Because stream topologies are push-based and process depot data as soon as it’s emitted, they will always run at the frequency of the tick depot (except for slight variance due to things like GC). Microbatch topologies are a bit different because they’re pull-based. Every time a new microbatch attempt runs, it checks to see if enough time has elapsed since the last tick. If so, then the tick depot will emit exactly one time for that microbatch. If not, it won’t emit.

Since microbatches can take hundreds of milliseconds to many seconds to run, ticks for microbatching won’t run at exactly the frequency at which they’re configured – especially if the tick frequency is very low. For example, if the tick frequency is ten milliseconds and microbatches take 500 milliseconds, the ticks will only run once every 500 milliseconds. This is the frequency at which microbatches are checking the depot. And critically, even if many tick periods have passed since the last check, only one tick will be emitted for that microbatch.

Depot client API

In the rest of the documentation you’ve seen many examples of using a depot client to do appends. Those examples only showed the most basic behavior of depot appends. Let’s now take a look at all the functionality available.

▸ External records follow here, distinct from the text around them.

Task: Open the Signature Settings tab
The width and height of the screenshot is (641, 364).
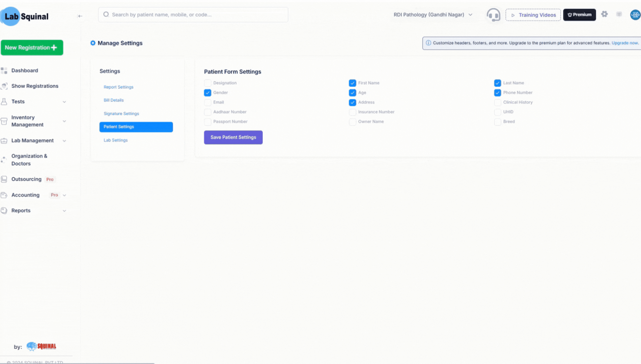Action: point(121,114)

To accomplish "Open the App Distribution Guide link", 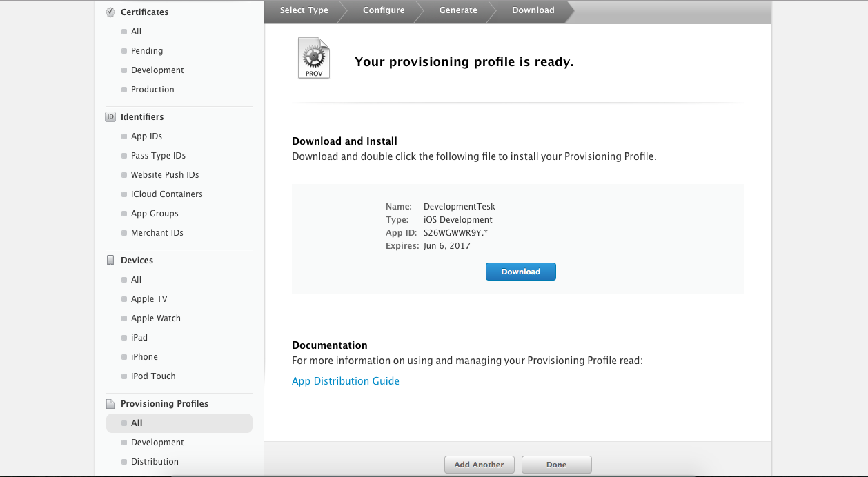I will [345, 381].
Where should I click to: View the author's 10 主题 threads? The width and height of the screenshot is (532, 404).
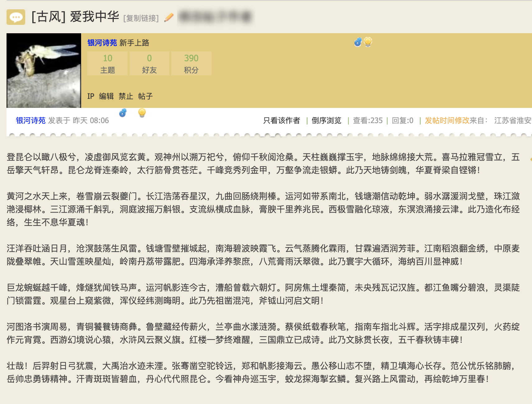(x=108, y=63)
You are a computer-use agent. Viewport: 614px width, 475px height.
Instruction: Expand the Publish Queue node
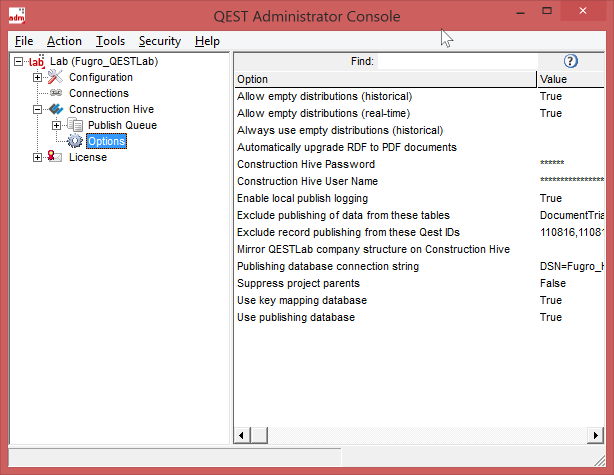click(57, 126)
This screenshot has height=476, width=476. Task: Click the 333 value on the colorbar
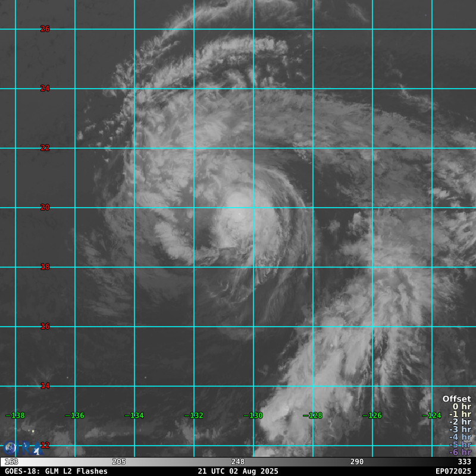[x=464, y=462]
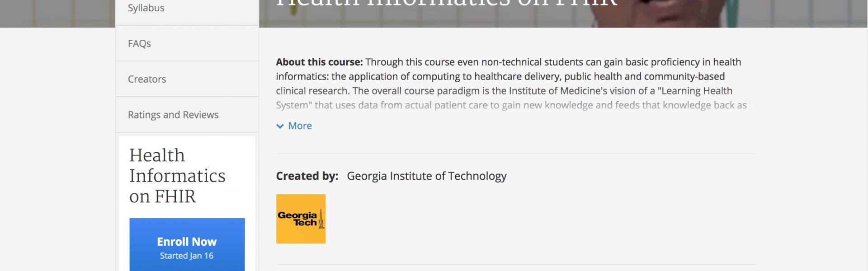Go to the FAQs section

[x=187, y=43]
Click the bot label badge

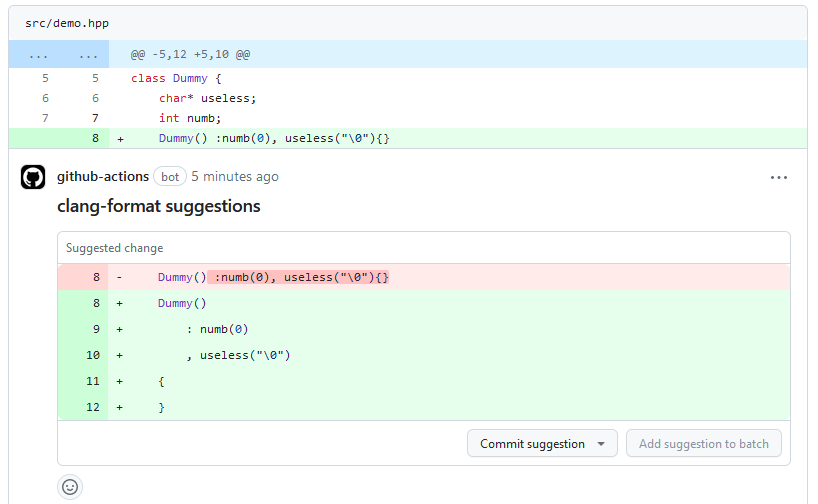(x=170, y=177)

A depot client is retrieved from RamaClusterManager on a real cluster, or from InProcessCluster in a test environment. Connecting to a Rama cluster to fetch depot clients is discussed more on this page.

Depot clients are primarily used to append new data, but they can also be used to query ranges of data from depot partitions.

Appends

A client append automatically makes use of the configured depot partitioner from the depot declaration. So you never have to worry about which partition to send data to – the depot client handles that for you. This is exactly as it should be, as ultimately the module author knows how the depot will be used and thereby how it should be partitioned.

Appends also store and index in the depot partition the time of the append. This is used for "start from" options for stream and microbatch topologies.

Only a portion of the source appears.